:: PROBLEM TO SOLVE ::
Return the lines of the records below exactly as they appear, starting at the line that contains "Task: Expand the Google Ads sidebar section" and ending at the line that contains "pyautogui.click(x=547, y=1131)".

:: ENTRIES PROVIDED ::
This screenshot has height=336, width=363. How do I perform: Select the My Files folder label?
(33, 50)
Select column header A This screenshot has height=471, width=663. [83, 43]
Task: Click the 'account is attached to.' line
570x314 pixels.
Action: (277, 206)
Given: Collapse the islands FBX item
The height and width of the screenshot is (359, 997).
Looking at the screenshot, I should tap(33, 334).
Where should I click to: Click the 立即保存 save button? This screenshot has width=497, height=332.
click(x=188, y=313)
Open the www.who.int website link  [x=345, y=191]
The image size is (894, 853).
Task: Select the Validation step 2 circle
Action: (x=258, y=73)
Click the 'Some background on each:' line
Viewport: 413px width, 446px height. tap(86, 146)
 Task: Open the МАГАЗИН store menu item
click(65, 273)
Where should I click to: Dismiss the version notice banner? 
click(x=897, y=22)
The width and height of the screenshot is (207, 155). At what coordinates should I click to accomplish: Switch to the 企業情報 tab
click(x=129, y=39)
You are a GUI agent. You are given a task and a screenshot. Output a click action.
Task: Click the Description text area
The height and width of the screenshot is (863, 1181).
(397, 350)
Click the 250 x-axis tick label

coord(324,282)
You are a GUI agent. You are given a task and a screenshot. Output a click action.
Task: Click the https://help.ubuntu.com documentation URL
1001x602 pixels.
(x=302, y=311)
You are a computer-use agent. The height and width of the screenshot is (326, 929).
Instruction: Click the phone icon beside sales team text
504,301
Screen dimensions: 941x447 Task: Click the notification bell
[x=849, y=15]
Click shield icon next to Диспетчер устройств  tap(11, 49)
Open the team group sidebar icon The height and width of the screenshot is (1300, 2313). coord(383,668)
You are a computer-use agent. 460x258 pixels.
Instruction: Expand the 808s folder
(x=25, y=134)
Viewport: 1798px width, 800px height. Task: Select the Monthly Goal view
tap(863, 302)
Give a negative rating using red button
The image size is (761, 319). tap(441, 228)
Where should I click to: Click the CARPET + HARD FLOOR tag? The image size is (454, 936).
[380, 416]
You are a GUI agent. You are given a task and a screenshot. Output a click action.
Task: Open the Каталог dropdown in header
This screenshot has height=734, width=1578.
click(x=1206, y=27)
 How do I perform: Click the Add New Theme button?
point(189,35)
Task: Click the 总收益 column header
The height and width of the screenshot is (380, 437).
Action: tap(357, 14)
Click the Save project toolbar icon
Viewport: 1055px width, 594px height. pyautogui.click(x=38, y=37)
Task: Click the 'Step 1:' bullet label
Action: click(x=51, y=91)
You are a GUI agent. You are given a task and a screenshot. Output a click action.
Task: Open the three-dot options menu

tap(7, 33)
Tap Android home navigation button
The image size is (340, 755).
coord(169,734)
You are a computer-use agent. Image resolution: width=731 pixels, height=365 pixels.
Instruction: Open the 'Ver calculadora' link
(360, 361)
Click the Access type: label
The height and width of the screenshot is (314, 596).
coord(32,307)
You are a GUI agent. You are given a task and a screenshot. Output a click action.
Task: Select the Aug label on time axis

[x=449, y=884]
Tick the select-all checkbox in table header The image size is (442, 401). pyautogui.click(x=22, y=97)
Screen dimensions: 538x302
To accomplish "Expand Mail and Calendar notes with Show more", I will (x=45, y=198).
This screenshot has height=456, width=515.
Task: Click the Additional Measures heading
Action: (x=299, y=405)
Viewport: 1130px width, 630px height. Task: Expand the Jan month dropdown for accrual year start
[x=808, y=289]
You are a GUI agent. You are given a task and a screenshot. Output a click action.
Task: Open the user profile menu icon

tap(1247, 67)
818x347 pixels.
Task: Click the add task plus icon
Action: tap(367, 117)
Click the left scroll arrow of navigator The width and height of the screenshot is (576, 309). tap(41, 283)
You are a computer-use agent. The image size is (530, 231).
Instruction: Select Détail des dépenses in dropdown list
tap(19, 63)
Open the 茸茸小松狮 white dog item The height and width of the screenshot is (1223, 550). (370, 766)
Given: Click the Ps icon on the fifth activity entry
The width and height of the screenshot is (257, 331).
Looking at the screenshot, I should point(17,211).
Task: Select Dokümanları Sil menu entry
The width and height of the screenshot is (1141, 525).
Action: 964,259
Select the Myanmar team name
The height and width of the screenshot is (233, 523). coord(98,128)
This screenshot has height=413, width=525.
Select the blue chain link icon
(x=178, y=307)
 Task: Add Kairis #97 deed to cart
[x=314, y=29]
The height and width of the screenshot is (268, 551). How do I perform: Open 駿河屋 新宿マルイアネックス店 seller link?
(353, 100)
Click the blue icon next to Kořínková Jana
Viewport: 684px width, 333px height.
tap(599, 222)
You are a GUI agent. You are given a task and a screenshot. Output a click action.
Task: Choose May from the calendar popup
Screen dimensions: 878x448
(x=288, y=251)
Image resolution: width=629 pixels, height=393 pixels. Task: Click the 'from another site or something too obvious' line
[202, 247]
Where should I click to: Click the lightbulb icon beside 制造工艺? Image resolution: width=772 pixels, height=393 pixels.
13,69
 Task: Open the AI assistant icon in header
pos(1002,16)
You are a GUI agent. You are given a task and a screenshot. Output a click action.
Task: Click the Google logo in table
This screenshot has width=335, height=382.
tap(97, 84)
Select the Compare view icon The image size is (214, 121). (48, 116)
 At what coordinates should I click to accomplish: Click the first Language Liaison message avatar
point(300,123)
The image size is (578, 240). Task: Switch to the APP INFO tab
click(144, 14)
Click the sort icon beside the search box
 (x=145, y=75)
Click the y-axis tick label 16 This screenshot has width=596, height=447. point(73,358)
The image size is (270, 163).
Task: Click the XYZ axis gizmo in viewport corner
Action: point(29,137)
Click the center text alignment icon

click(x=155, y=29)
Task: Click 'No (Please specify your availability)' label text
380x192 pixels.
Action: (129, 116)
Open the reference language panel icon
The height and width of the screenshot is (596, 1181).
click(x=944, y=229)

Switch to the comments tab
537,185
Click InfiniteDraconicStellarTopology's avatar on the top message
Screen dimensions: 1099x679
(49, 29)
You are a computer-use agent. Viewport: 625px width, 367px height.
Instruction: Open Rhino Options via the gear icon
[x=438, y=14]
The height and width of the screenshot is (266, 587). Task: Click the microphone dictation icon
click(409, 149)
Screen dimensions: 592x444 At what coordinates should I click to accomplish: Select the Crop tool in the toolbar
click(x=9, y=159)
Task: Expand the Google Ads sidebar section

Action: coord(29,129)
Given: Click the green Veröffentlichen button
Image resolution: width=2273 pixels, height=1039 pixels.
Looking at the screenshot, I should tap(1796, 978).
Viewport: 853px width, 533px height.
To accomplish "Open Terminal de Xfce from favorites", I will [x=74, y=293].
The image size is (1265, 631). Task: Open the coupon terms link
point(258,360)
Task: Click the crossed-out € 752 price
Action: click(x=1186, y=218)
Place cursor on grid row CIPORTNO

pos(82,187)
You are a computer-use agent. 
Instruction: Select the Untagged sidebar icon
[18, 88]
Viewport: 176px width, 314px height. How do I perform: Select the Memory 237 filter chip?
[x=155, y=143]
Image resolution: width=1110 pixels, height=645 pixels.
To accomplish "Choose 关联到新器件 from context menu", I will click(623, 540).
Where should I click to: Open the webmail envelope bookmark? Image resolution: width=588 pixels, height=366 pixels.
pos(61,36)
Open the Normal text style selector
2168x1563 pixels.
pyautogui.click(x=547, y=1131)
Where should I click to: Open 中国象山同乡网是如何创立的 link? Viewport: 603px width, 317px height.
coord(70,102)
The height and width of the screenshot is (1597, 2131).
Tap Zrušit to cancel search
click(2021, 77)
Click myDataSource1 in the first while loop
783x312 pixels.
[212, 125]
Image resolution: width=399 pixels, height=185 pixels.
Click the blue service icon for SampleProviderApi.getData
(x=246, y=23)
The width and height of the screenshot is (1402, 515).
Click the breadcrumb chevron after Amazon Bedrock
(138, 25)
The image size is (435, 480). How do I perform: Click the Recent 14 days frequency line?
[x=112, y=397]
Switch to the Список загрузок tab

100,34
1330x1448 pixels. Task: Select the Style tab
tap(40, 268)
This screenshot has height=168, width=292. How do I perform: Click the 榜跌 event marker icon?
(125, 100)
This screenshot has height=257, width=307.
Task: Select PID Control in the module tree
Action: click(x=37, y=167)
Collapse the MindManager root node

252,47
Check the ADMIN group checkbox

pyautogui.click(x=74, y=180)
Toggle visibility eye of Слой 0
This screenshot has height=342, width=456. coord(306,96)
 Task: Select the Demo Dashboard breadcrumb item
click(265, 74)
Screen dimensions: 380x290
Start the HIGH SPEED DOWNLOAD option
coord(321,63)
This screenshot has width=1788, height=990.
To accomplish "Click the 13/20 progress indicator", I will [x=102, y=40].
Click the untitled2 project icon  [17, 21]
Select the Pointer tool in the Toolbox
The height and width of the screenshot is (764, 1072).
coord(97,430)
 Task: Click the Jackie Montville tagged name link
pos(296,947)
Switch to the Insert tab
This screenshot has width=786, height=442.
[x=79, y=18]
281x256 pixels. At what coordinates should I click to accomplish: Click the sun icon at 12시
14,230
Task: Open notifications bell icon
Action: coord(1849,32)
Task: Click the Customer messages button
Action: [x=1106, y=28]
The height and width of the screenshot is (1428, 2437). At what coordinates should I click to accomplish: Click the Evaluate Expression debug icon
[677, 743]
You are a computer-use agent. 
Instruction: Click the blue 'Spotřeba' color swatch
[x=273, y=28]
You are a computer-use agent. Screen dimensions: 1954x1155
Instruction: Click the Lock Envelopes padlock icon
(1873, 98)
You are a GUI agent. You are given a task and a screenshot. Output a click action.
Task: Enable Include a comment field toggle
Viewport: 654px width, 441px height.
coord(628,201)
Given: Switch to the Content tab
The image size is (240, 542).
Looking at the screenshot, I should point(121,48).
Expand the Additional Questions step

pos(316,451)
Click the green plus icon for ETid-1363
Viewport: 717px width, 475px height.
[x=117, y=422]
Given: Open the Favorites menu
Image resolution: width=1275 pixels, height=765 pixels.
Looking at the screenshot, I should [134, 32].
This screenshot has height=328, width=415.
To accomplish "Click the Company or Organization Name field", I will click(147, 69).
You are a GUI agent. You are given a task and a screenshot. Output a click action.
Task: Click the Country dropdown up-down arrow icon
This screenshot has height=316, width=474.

:: PROBLEM SOLUTION ::
Task: Expand the Google Ads sidebar section

Action: coord(29,129)
Given: Click the green Veröffentlichen button
Image resolution: width=2273 pixels, height=1039 pixels.
Looking at the screenshot, I should tap(1796, 978).
Viewport: 853px width, 533px height.
To accomplish "Open Terminal de Xfce from favorites", I will [x=74, y=293].
The image size is (1265, 631). Task: Open the coupon terms link
point(258,360)
Task: Click the crossed-out € 752 price
Action: click(x=1186, y=218)
Place cursor on grid row CIPORTNO

pos(82,187)
You are a computer-use agent. 
Instruction: Select the Untagged sidebar icon
[18, 88]
Viewport: 176px width, 314px height. How do I perform: Select the Memory 237 filter chip?
[x=155, y=143]
Image resolution: width=1110 pixels, height=645 pixels.
To accomplish "Choose 关联到新器件 from context menu", I will click(623, 540).
Where should I click to: Open the webmail envelope bookmark? Image resolution: width=588 pixels, height=366 pixels.
pos(61,36)
Open the Normal text style selector
2168x1563 pixels.
pyautogui.click(x=547, y=1131)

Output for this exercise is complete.